● **Text section**:
—————
Laser-scribed grain-oriented silicon steel resistant to stress-relief annealing and manufacturing method therefor

Abstract

A laser-scribed grain-oriented silicon steel resistant to stress-relief annealing and a manufacturing method therefor. Parallel linear grooves (20) are formed on one or both sides of grain-oriented silicon steel (10) by laser etching. The linear grooves (20) are perpendicular to, or at an angle to, the rolling direction of the steel plate. A maximum height of edge protrusions of the linear grooves (20) does not exceed 5 μm, and a maximum height of spatters in etch-free regions between adjacent linear grooves (20) does not exceed 5 μm, and the proportion of an area occupied by spatters in the vicinity of the linear grooves (20) does not exceed 5%. The steel has low manufacturing costs, and the etching effect of the finished steel is retained during a stress-relief annealing process. The steel is suitable for manufacturing of wound iron core transformers.

Claims

1. A laser-scribed grain-oriented silicon steel resistant to stress-relief annealing, wherein parallel linear grooves are formed on one or both sides of grain-oriented silicon steel by laser etching, wherein the linear grooves are perpendicular to, or at an angle to, the direction of rolling the silicon steel into a steel plate; a maximum height of edge protrusions of the linear grooves does not exceed 5 μm, and a maximum height of spatters in etch-free regions between adjacent linear grooves does not exceed 5 μm, and the proportion of spatters per unit area in the etch-free regions between adjacent linear grooves does not exceed 5%, wherein the line roughness R.sub.a of a center line in the bottom of the linear grooves is not more than 2.1 μm.

2. The laser-scribed grain-oriented silicon steel resistant to stress-relief annealing of claim 1, wherein the heights of the spatters do not exceed 2 μm, and the proportion of spatters per unit area in the etch-free regions between adjacent linear grooves does not exceed 2.5%.

3. The laser-scribed grain-oriented silicon steel resistant to stress-relief annealing of claim 1, wherein the line roughness Ra of a center line in the bottom of the linear grooves is not more than 0.52 μm.

4. The laser-scribed grain-oriented silicon steel resistant to stress-relief annealing of claim 1, wherein the linear grooves are approximately triangular, trapezoidal, semi-circular or elliptical.

5. The laser-scribed grain-oriented silicon steel resistant to stress-relief annealing of claim 1, wherein an angle between the linear grooves and the direction of rolling the silicon steel into a steel plate is 0 to 30°.

6. The laser-scribed grain-oriented silicon steel resistant to stress-relief annealing of claim 1, wherein the linear grooves have a width of 5 to 300 μm and a depth of 5 to 60 μm, and a space between adjacent linear grooves is 1 to 10 mm.
—————
● **Data excerpt**:
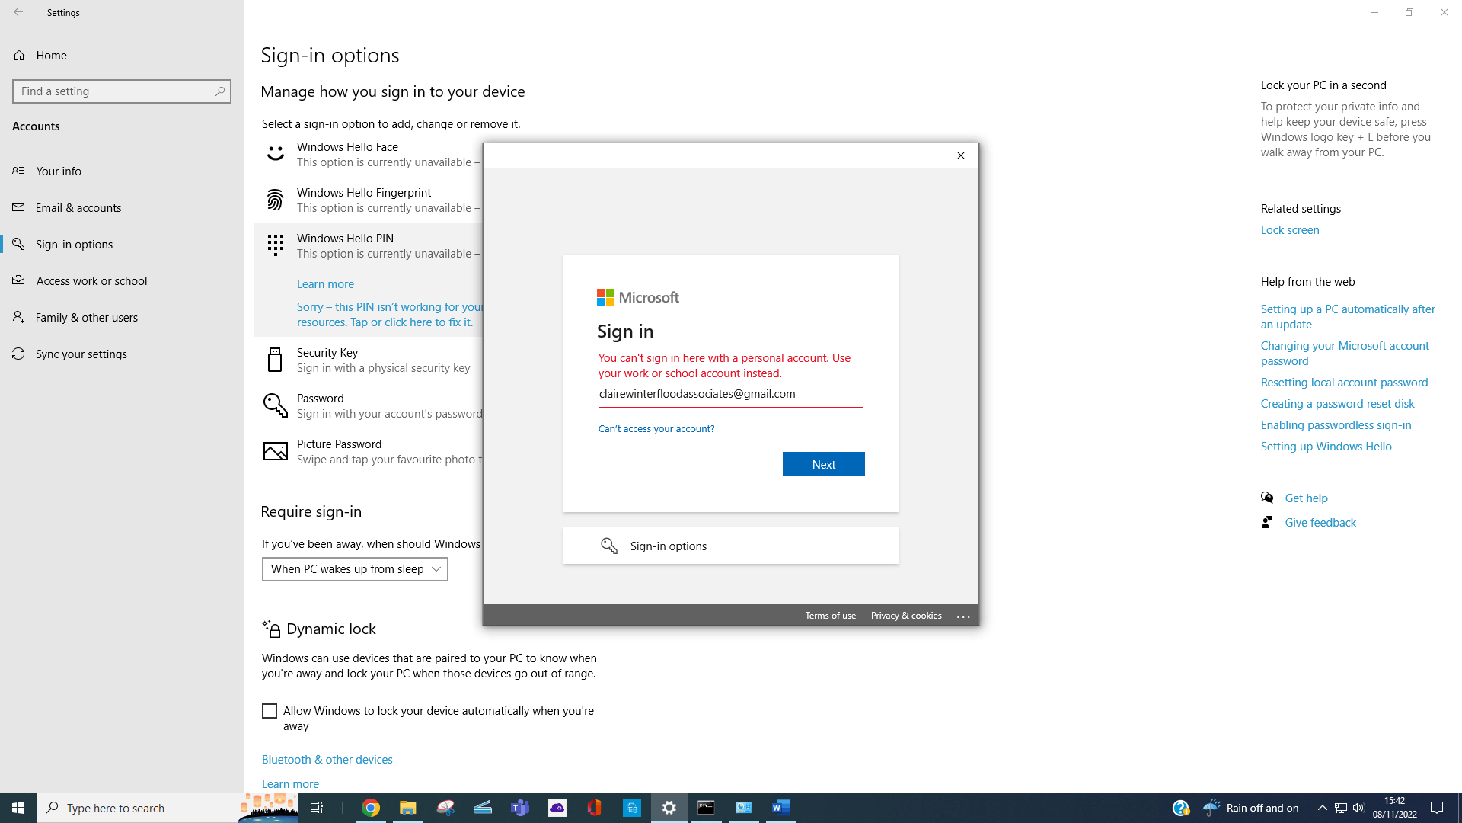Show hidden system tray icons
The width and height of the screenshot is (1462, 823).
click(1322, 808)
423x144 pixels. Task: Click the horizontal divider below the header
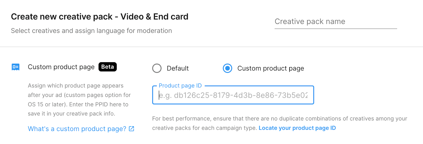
—————
● **Work required**: Rewrite the stretch of the laser-scribed silicon steel patent from "3. The laser-scribed" through "than 0.52 μm.", replacing "bottom" with "base".

● **The result**:
3. The laser-scribed grain-oriented silicon steel resistant to stress-relief annealing of claim 1, wherein the line roughness Ra of a center line in the base of the linear grooves is not more than 0.52 μm.